Keaton quickly realizes the city is not for him and he hops a train heading west. He falls off that train while inside a barrel in front of an Arizona cattle ranch. Here is the life Keaton is looking for. He's a loner and he can be lonely here, except for his pet cow which he spends the rest of the movie trying to save from slaughter. Incidentally, you can really see from the film how bad cattle farming destroyed the vegetation in the Arizona desert, even by the 1920s. Eventually, the cattle are to go to Los Angeles for processing (and when was the last time LA was a beef center?). Keaton hops the train in a last ditch effort to save his cow. But a rival farmer is trying to raise prices for all the local cattle ranchers and he refuses to allow Keaton's boss to sell the cows. There is a shootout and the engineer is forced off the train. Keaton takes over and when he gets to LA he lets all the cows out. This is a big mistake. The cattle start roaming the streets of LA, entering boutique shops and scaring all the urban dwellers. Here is another clash between the rural and urban. Of course, the cows are there to provide beef to the local population but that population has no desire to see that beef, particularly within their barber shops and clothing stores. Buster ends up saving the day by dressing in a devil outfit to attract the cows with the red and running away from them while leading them to the stockyards. This movie took place in the present, but it is so old that it seems like it was talking about a day long ago. But the rancher has a car, even if his ranchhands use the old ways and ride on horses. Buster and his cow get a nice ride back to the ranch in the car.

The first short, The Scarecrow, is less about modernism than the other two, but even in its 20 minute running time, it says quite a bit. The first gag is these 2 bachelors living together who have managed to turn their apartment into a sort of marvel of gadgets. All the appliances turn into other appliances (the phonograph is a stove for instance). All of your kitchen accoutrements hang from the ceiling for easy access. The point of this film is the 2 guys going after the same woman. Buster wins her. What's interesting is the use of transportation technology. Horses are still around but so are cars. Buster and his girl get married by basically running over a preacher standing in the middle of the road. He gets picked up in their open motorized vehicle. Buster is driving, his girl is in the sidecar, and the preacher is marrying them in between. Stealing this vehicle gives them an advantage over the transportation options of the girl's father and her other beau, who have horses as well as other motorized vehicles.

More interesting from our standpoint is The Paleface. Here Buster plays a butterfly chaser who helps protect a tribe of Indians from having their land stolen by the oil industry. Again we have a western where modernism is intruding upon life. The Indians are minding their own business but are under attack from oil barons. The Indians (played to all the stereotypes you would expect, though they are sympathetic at the same time) decide to kill the first white man they see, which is butterfly-chasing Buster. He gets away long enough to hide in a settler cabin and create a fire-proof suit out of asbestos he finds there! The Indians then burn him at the stake but he lives because of his asbestos suit. Nothing in the movie on how long it took him to get cancer from the suit. Anyway, he is then accepted into the tribe and he helps them get back at the oil men and of course they win the day and Buster gets to hook up with his favorite squaw.

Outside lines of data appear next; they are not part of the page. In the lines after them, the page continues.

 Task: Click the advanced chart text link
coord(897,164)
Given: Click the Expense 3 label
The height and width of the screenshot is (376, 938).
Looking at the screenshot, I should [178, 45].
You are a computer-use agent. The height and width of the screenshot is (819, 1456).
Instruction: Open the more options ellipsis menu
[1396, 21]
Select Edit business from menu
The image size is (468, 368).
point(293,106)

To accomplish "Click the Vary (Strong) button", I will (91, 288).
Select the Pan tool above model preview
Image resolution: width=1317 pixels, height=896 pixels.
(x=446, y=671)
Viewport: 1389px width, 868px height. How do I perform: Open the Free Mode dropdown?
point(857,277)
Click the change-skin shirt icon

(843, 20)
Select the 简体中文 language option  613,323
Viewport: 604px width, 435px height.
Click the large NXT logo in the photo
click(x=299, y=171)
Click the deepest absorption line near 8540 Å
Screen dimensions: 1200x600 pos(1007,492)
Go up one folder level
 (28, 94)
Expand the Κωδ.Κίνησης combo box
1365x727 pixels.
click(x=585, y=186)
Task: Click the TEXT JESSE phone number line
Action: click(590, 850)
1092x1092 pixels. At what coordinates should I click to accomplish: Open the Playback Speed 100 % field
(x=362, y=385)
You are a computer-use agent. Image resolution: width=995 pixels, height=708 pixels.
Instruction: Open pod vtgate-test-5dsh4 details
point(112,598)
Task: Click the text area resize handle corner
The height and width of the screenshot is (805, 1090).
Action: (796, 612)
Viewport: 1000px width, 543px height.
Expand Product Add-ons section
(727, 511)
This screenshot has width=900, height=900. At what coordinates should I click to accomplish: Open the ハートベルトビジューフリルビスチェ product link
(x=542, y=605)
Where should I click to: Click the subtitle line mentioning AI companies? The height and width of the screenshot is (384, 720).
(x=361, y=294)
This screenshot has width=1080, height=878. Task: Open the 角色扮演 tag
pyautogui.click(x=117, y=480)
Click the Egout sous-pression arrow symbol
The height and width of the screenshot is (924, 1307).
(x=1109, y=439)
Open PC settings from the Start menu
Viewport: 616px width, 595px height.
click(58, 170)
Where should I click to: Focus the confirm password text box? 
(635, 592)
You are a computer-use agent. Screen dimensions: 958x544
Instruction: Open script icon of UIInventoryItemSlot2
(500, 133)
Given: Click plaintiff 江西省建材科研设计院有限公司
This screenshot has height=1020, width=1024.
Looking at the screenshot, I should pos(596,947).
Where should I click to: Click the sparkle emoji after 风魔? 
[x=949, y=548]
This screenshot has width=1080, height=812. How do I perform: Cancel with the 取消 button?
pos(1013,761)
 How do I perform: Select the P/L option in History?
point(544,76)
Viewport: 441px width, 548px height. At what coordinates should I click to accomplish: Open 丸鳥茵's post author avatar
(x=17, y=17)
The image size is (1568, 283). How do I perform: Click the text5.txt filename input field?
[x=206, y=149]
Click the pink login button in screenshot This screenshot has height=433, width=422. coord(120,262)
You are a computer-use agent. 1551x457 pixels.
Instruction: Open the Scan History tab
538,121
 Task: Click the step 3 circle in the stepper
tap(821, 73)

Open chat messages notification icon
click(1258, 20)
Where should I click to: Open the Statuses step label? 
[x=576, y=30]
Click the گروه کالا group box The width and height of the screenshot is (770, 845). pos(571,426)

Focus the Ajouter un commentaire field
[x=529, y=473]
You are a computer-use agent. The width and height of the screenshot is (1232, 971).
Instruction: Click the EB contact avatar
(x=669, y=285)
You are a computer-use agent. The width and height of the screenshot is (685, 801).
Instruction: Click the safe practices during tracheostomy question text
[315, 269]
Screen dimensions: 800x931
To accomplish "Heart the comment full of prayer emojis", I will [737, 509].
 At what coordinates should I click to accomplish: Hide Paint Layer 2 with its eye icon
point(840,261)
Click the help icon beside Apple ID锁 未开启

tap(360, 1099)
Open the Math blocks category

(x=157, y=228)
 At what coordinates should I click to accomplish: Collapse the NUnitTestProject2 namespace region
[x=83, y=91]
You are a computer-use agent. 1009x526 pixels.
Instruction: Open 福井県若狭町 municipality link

Of course, Chaplin (among others) touched upon many of these same themes in his early work. But Keaton's films seem to exist in that borderland between the modern and pre-modern America that millions were crossing over in the early twentieth century. These films are worth watching for many reasons, the first of which is their sheer quality. But they also have great value as a window into history and I strongly recommend them for that.